In terms of negative reactions, we have heard some people tell us they wished there had been more diversity represented in the film and we take that feedback to heart and completely agree.

DMC: It’s so difficult to pinpoint just one moment because we were so overwhelmed with amazing feedback at every screening and event! I would say one that stands out is actually our very first screening at the Wilmette Theater in Chicago. We had just finished the film and it was our first introduction to the public, so we were super nervous and excited to see how it would be received. When the film finished and the lights came up, we had a young girl in the audience stand up and say, “I just finished taking the SAT and I’ve been wondering what it’s all for and now I know.” That moment was so impactful for us because it made us realize that the audience we created the film for – young women who are our future leaders – really understood that they could be inspired by women on screen if they could see that potential for their future careers.

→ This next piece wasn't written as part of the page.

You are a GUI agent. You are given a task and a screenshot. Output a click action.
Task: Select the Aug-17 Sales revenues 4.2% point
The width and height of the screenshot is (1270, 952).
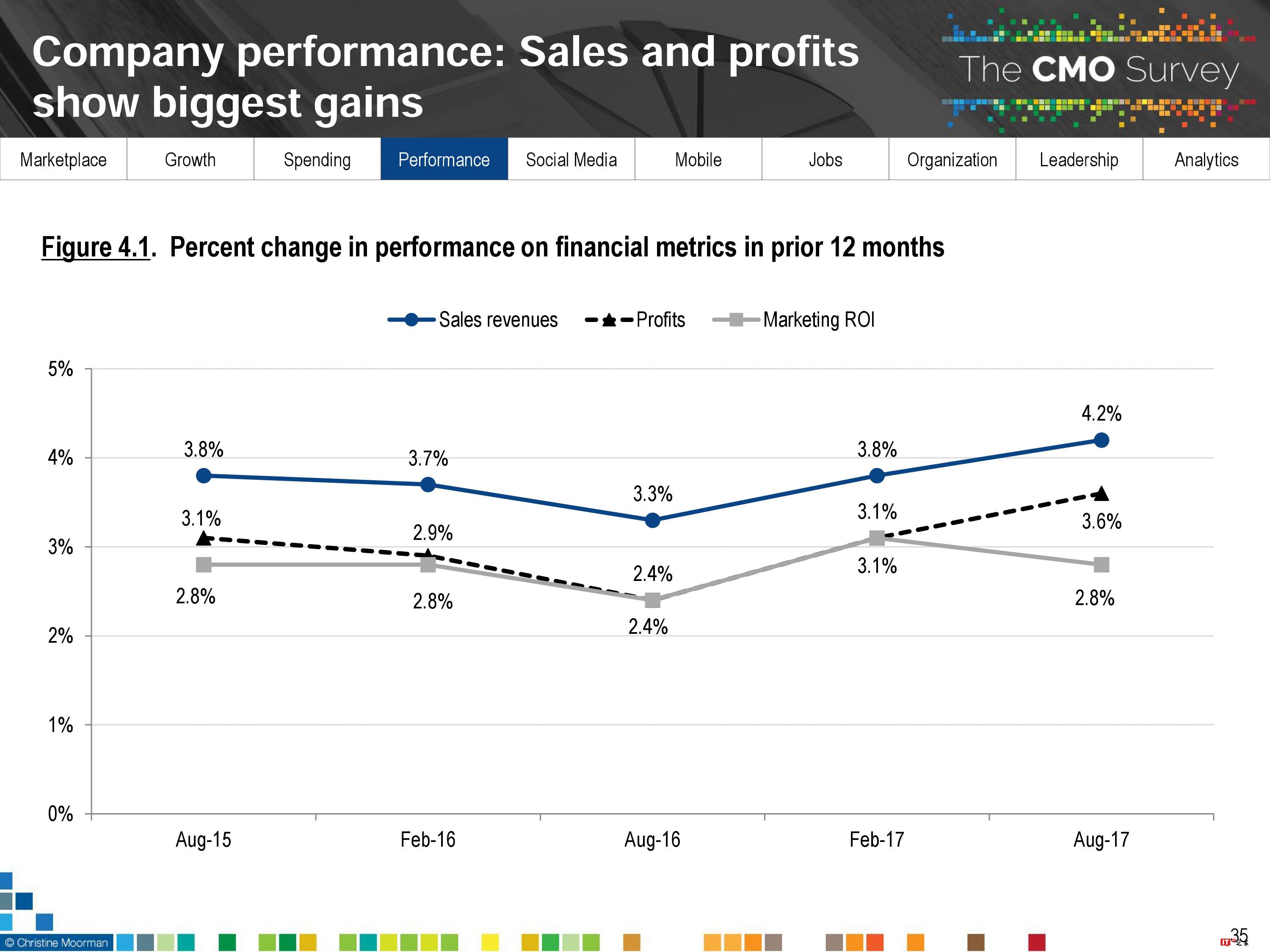1101,440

Does the experience of making this film continue to affect you today, or has that euphoria and bravado that you all possessed at the end of filming faded over time?

SM: The Empowerment Project is still a part of our lives today and although the impact isn’t felt day-to-day perhaps anymore, it’s safe to say making this film has changed our lives infinitely for the better. It is always a part of who we are as we move through the world and I’m so grateful and humbled by it.

DMC: Our lives have completely changed in the making of this film in all the best ways. We really believe that anything is possible in our lives and our careers, and the film gave us that gift and the encouragement to dream big.

The Future:

If and when you decided to make an Empowerment Project 2 what individuals or industries would be on your wish list?
SM: There are SO many extraordinary women we would love to shine a light on! I am inspired by Patty Jenkins (Director of Wonder Woman), I am fascinated by stories of entrepreneurs especially young female entrepreneurs starting their own businesses, and I would love to interview a transgender woman breaking barriers in any industry.

DMC: We had always talked about the idea of having The Empowerment Project spin-off into other countries around the globe. Imagine a group of young female filmmakers traveling their own respective countries – whether that’s Spain, or Japan, India – spotlighting women in their own communities doing inspiring work and making a difference. It’s still a concept we talk about leading and perhaps there will be a way to make that happen in the future!

What currently available or future project would you like people to know more about?

SM: I just completed my second feature-length documentary called LOSING SIGHT OF SHORE which follows the extraordinary journey of four brave women who set out to row across the Pacific Ocean from America to Australia. It is available now on Netflix worldwide as well as iTunes and Amazon. (

DMC: I’m working on a documentary series called Seeing Brave – spotlighting women doing brave work around the globe. The first season includes Leah Missbah Day with World Bicycle Relief and her work in Kenya, Anna Bimenyimana in Rwanda, and Lina Sergie in Turkey/Syria. It’s an honor to tell their stories and show the way they’re impacting lives. (
Where on social media can people follow and maybe even interact with you?

SM: The Empowerment Project is Twitter and Instagram is @EmpowermentDocu

My personal twitter is @SarahMosh and @sarahmoshman on Instagram

DMC: You can find me at @danamichelle336 on Instagram and twitter and Dana Michelle Cook on Facebook.

If their film and their words don’t inspire you, I hope it’s because you have already met your potential and are living your dream. If not, even if you feel stuck in your current situation and fear is preventing you from taking the risk of changing careers, don’t forget to encourage your children. Empowering them could inspire a generation.